Federal law enforcement officials say a yearlong operation to crack down on the diversion of pharmaceutical drugs in California, Nevada and Hawaii has resulted in 41 doctors having their licenses or U.S. Drug Enforcement Administration registrations to prescribe controlled substances taken away and the seizure of
$3.1 million, said John Callery, assistant special agent in charge of the DEA Honolulu Field Office.
He said five of the 41 licenses or registrations taken away were from Hawaii medical professionals. The
Hawaii operation also resulted in the execution of five search warrants and seven arrests.
Callery said the effort, called Operation Hypocritical Oath, was prompted by the “overarching” opioid deaths in the Los Angeles area and across the nation. The DEA Los Angeles Field Division is responsible for federal drug-related law enforcement in California, Nevada, Hawaii, Guam, Saipan and the Northern Mariana Islands. The Hawaii effort involved multiple federal, state and local law enforcement investigations on Oahu, Maui and the Big Island.
“Although our nation is in crisis, we here in Hawaii are not in a crisis mode at this time,” Callery said Thursday at an Operation Hypocritical Oath presentation in Honolulu. DEA officials in California held a similar presentation in Los Angeles.
Nationally, more than
11 million people abuse
opioids, resulting in more than 130 overdose deaths each day.

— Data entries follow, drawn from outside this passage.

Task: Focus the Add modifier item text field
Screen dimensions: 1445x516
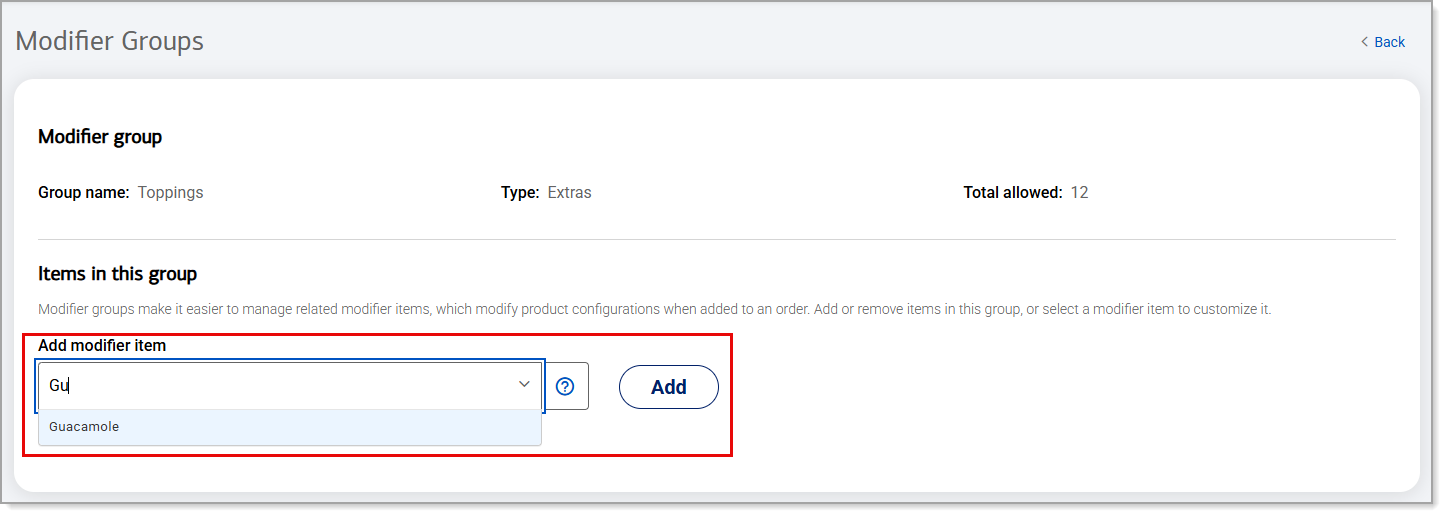Action: [290, 386]
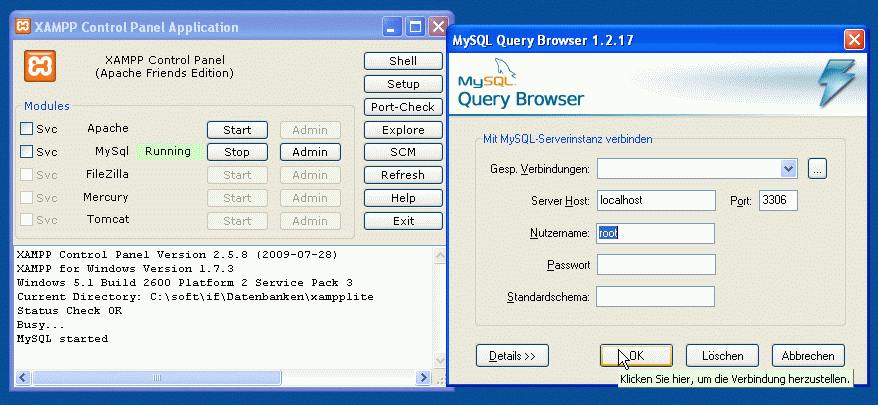Click the orange XAMPP logo icon

[39, 65]
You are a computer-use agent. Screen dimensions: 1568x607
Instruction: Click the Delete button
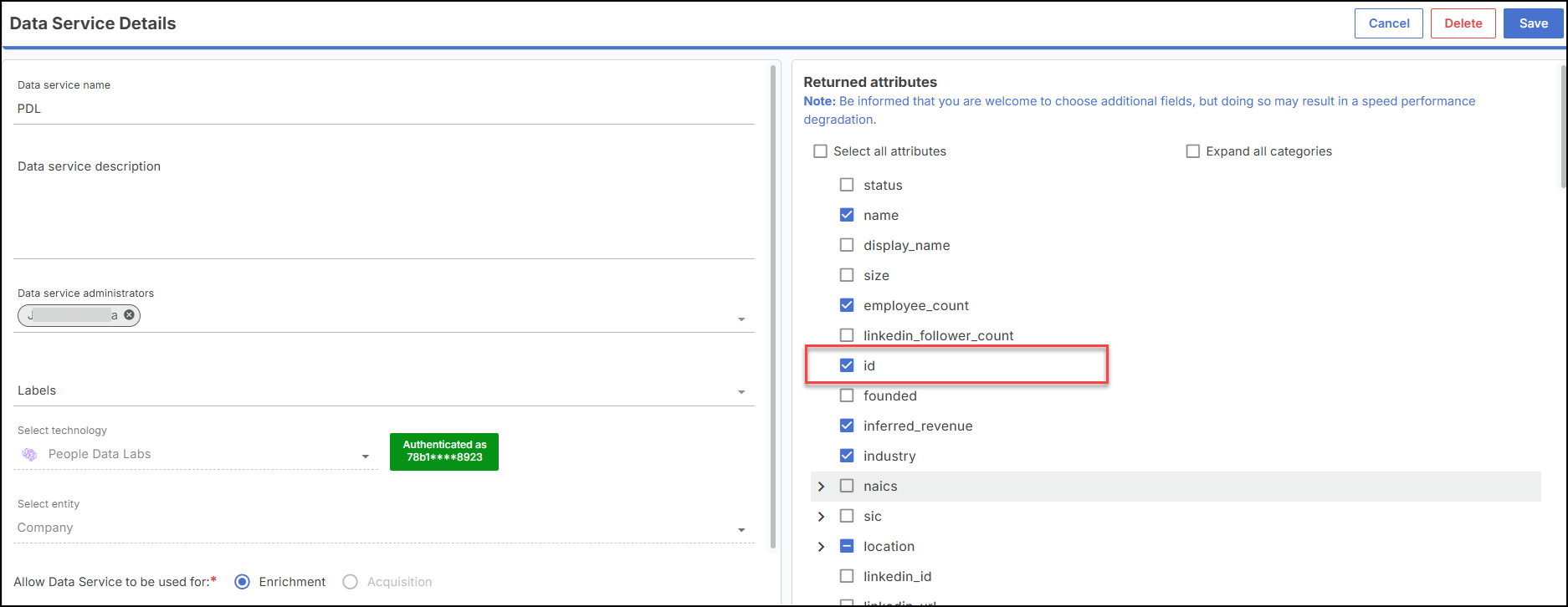[1463, 23]
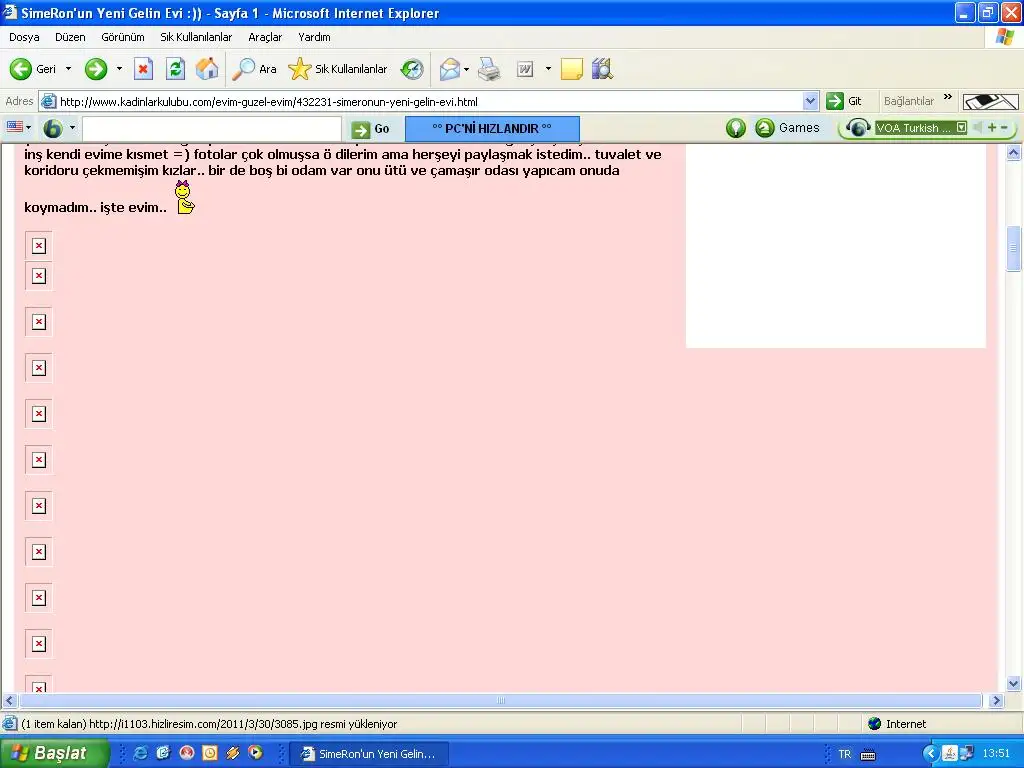Open the Başlat start menu

[54, 753]
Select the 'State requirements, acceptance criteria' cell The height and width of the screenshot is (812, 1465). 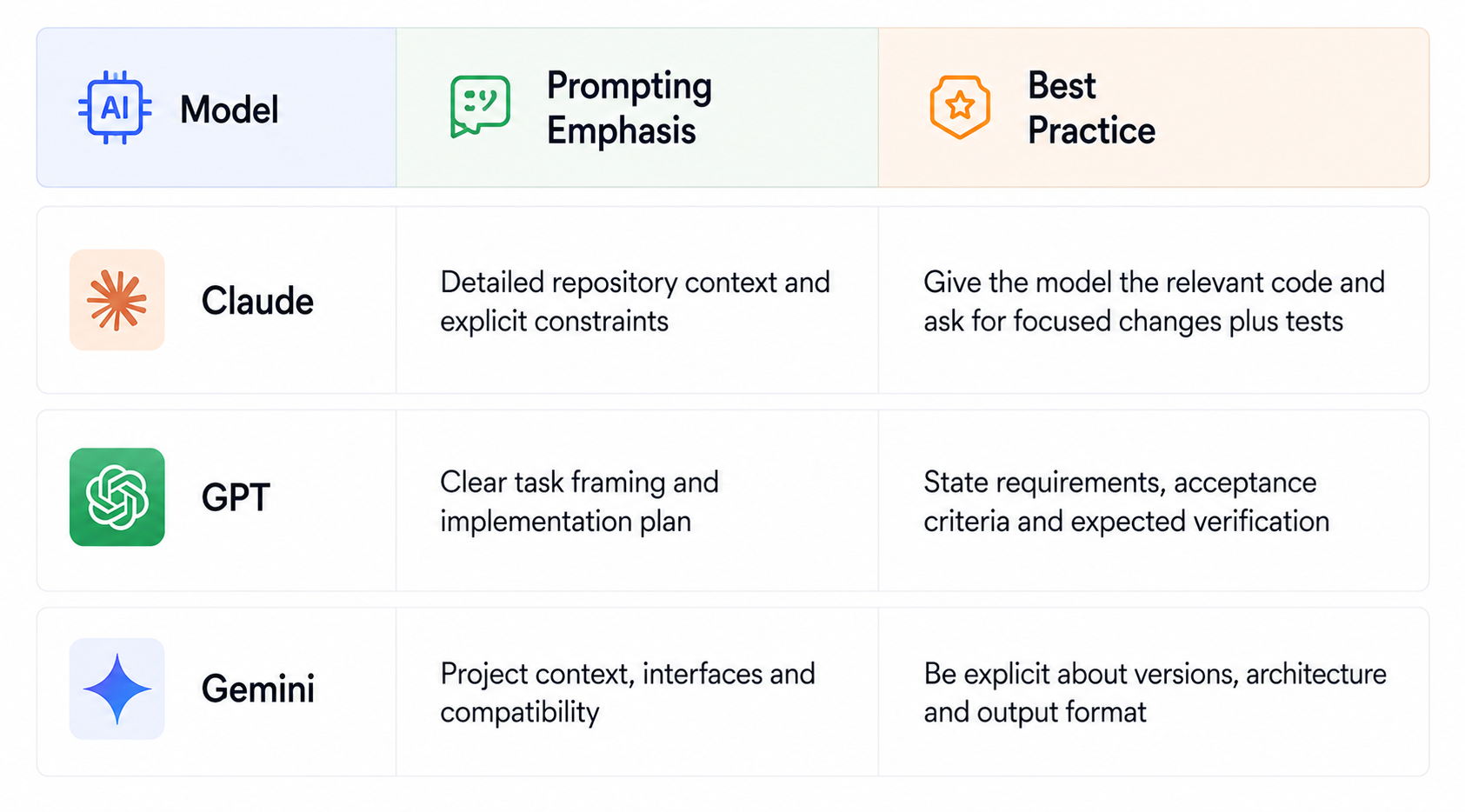coord(1154,501)
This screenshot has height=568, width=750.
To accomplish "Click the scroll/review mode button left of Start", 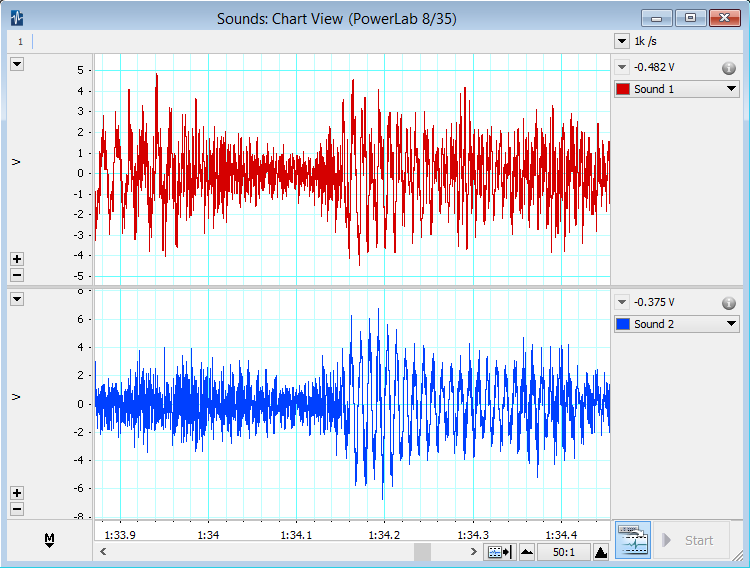I will point(632,540).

For Hawaii, “Data released by the Centers for Disease control indicate that in recent years, our overdose death rate involving opioids is not as high as it is in other jurisdictions across the country,” said Kenji Price, U.S. attorney for the Hawaii District.
Five of the arrests happened in October at the Bade Medical Clinic in Hilo. Dr. Ernest Bade, 80, and four of his employees, three of whom were a grandmother, mother and daughter from the same family, are accused of prescribing and unlawfully distributing powerful narcotics, sedatives and opioids such as hydrocodone, oxycodone, fentanyl and morphine. They are scheduled to stand trial in U.S. District Court in June.
A sixth arrest happened in March on Oahu. Tripler Army Medical Center pharmacy technician Olivia Ronquilio was charged with and later admitted stealing and distributing 8,505 pills containing five milligrams of either hydrocodone or oxycodone from the hospital’s pharmacy vault. Ronquilio, 37, is serving a one-year sentence in a federal correctional institution in California.
Callery said three other cases involve a nurse practitioner using the DEA registration of someone else to prescribe oxycodone, a dentist prescribing hydrocodone to a nonpatient and a medical doctor who was indicted for drug trafficking after he moved to Hawaii following the execution of a search warrant on his medical practice on the mainland.
Operation Hypocritical Oath is ending this month.
Price said his office will continue the effort through its crackdown on fraud in the health care industry. Recent prosecutions include the conviction and sentencing of the owner of a company that provided occupational, physical and speech therapy, and guilty pleas by a physical therapist and pharmacy salesman.